[FFmpeg-devel] [PATCH 2/3] scale_cuda frame crop support
Timo Rothenpieler
timo at rothenpieler.org
Tue Sep 10 21:37:25 EEST 2024
On 10.09.2024 20:10, Koushik Dutta wrote:
> The crop filter has no effect on scale_cuda:
>
> -vf crop=100:100,scale_cuda=300x300
>
> Hardware frames (AV_PIX_FMT_FLAG_HWACCEL) are expected to use the crop_* properties,
> as seen in the implementation vf_crop.c.
>
> The current workaround is to hwdownload the full frame
> and perform the crop on CPU.
> ---
> libavfilter/vf_scale_cuda.c | 15 ++++++++++-----
> libavfilter/vf_scale_cuda.cu | 22 ++++++++++++++--------
> 2 files changed, 24 insertions(+), 13 deletions(-)
>
> diff --git a/libavfilter/vf_scale_cuda.c b/libavfilter/vf_scale_cuda.c
> index 54a340949d..eb8beee771 100644
> --- a/libavfilter/vf_scale_cuda.c
> +++ b/libavfilter/vf_scale_cuda.c
> @@ -407,7 +407,7 @@ fail:
> }
>
> static int call_resize_kernel(AVFilterContext *ctx, CUfunction func,
> - CUtexObject src_tex[4], int src_width, int src_height,
> + CUtexObject src_tex[4], int src_left, int src_top, int src_width, int src_height,
> AVFrame *out_frame, int dst_width, int dst_height, int dst_pitch)
> {
> CUDAScaleContext *s = ctx->priv;
> @@ -422,7 +422,7 @@ static int call_resize_kernel(AVFilterContext *ctx, CUfunction func,
> &src_tex[0], &src_tex[1], &src_tex[2], &src_tex[3],
> &dst_devptr[0], &dst_devptr[1], &dst_devptr[2], &dst_devptr[3],
> &dst_width, &dst_height, &dst_pitch,
> - &src_width, &src_height, &s->param
> + &src_left, &src_top, &src_width, &src_height, &s->param
> };
>
> return CHECK_CU(cu->cuLaunchKernel(func,
> @@ -440,6 +440,9 @@ static int scalecuda_resize(AVFilterContext *ctx,
>
> CUtexObject tex[4] = { 0, 0, 0, 0 };
>
> + int crop_width = (in->width - in->crop_right) - in->crop_left;
> + int crop_height = (in->height - in->crop_bottom) - in->crop_top;
Bit of a nit, but I don't think the parenthesis are neccesary.
> +
> ret = CHECK_CU(cu->cuCtxPushCurrent(cuda_ctx));
> if (ret < 0)
> return ret;
> @@ -477,7 +480,7 @@ static int scalecuda_resize(AVFilterContext *ctx,
>
> // scale primary plane(s). Usually Y (and A), or single plane of RGB frames.

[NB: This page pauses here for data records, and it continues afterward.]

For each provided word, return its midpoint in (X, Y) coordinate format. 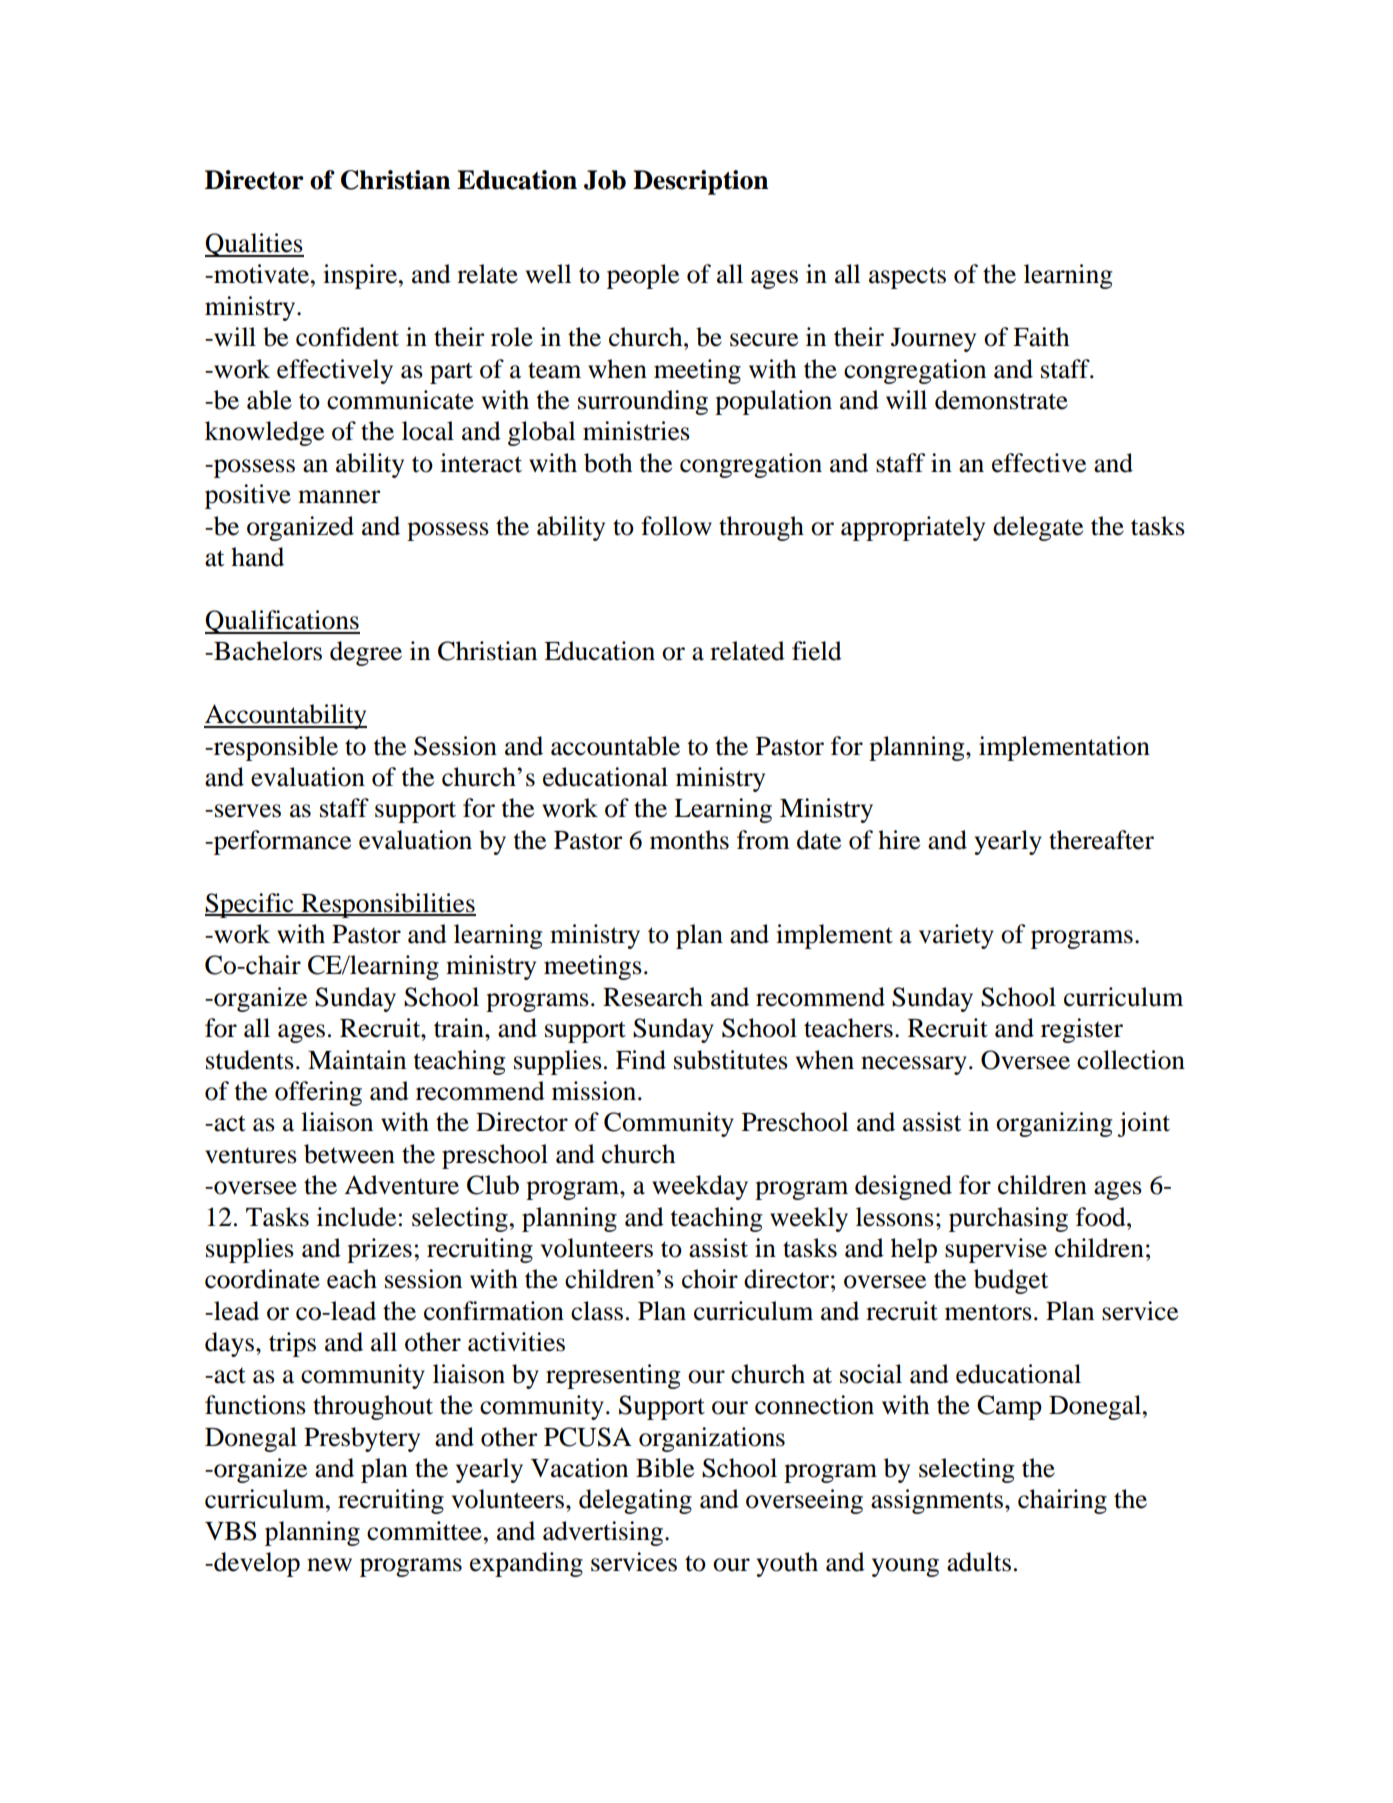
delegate (1038, 528)
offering (318, 1093)
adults (979, 1562)
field (817, 651)
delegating (635, 1501)
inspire (360, 276)
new (329, 1565)
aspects (907, 278)
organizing (1054, 1124)
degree (366, 653)
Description (700, 182)
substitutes (731, 1060)
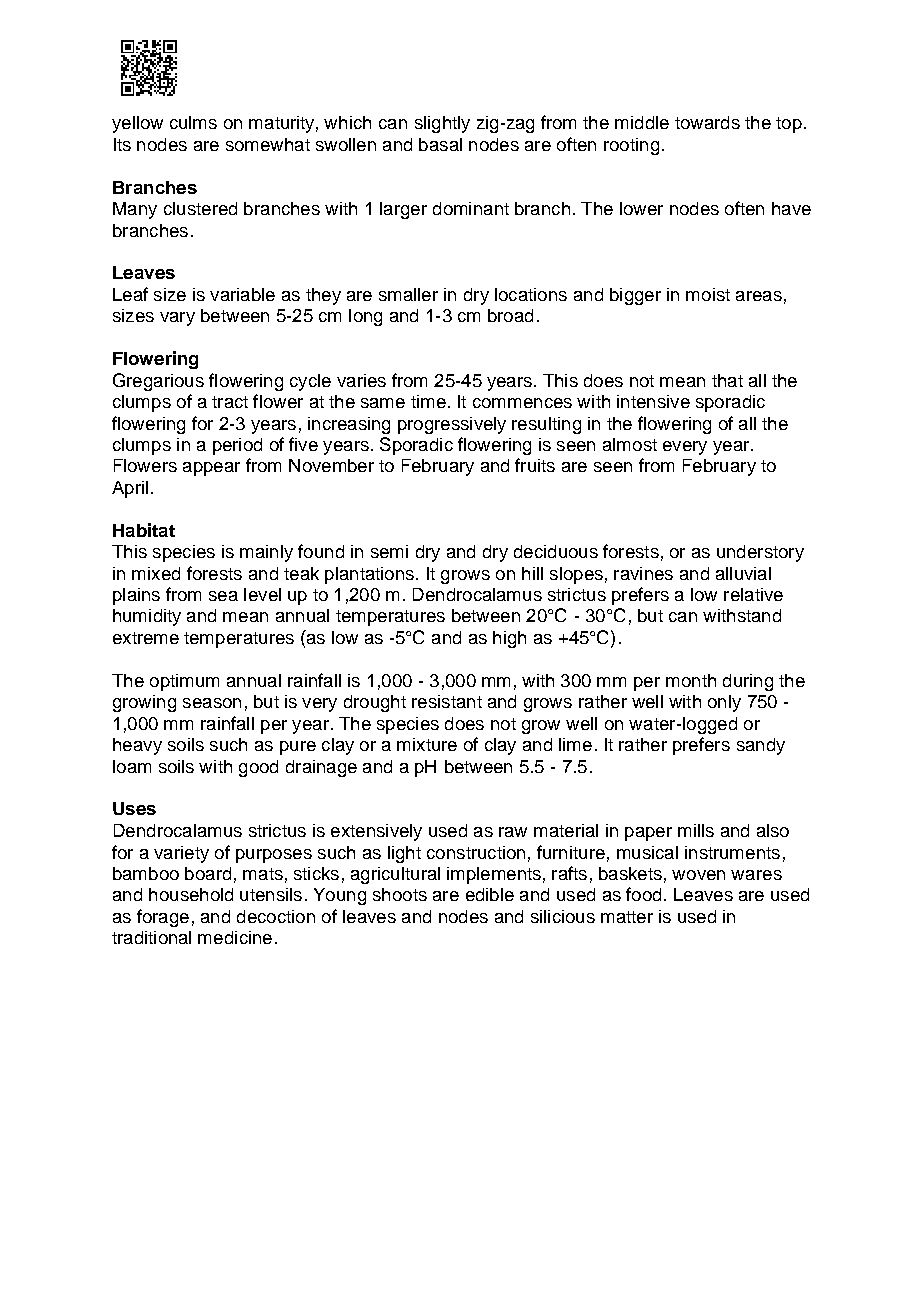 The width and height of the screenshot is (924, 1308). I want to click on edible, so click(490, 894).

> ret = call_resize_kernel(ctx, s->cu_func,
> - tex, in->width, in->height,
> + tex, in->crop_left, in->crop_top, crop_width, crop_height,
> out, out->width, out->height, out->linesize[0]);
> if (ret < 0)
> goto exit;
> @@ -485,8 +488,10 @@ static int scalecuda_resize(AVFilterContext *ctx,
> if (s->out_planes > 1) {
> // scale UV plane. Scale function sets both U and V plane, or singular interleaved plane.
> ret = call_resize_kernel(ctx, s->cu_func_uv, tex,
> - AV_CEIL_RSHIFT(in->width, s->in_desc->log2_chroma_w),
> - AV_CEIL_RSHIFT(in->height, s->in_desc->log2_chroma_h),
> + AV_CEIL_RSHIFT(in->crop_left, s->in_desc->log2_chroma_w),
> + AV_CEIL_RSHIFT(in->crop_top, s->in_desc->log2_chroma_h),
> + AV_CEIL_RSHIFT(crop_width, s->in_desc->log2_chroma_w),
> + AV_CEIL_RSHIFT(crop_height, s->in_desc->log2_chroma_h),
> out,
> AV_CEIL_RSHIFT(out->width, s->out_desc->log2_chroma_w),
> AV_CEIL_RSHIFT(out->height, s->out_desc->log2_chroma_h),
> diff --git a/libavfilter/vf_scale_cuda.cu b/libavfilter/vf_scale_cuda.cu
> index de06ba9433..271b55cd5d 100644
> --- a/libavfilter/vf_scale_cuda.cu
> +++ b/libavfilter/vf_scale_cuda.cu
> @@ -26,6 +26,7 @@
> template<typename T>
> using subsample_function_t = T (*)(cudaTextureObject_t tex, int xo, int yo,
> int dst_width, int dst_height,
> + int src_left, int src_top,
> int src_width, int src_height,
> int bit_depth, float param);
>
> @@ -64,11 +65,12 @@ static inline __device__ ushort conv_16to10(ushort in)
> subsample_function_t<in_T_uv> subsample_func_uv> \
> __device__ static inline void N(cudaTextureObject_t src_tex[4], T *dst[4], int xo, int yo, \
> int dst_width, int dst_height, int dst_pitch, \
> - int src_width, int src_height, float param)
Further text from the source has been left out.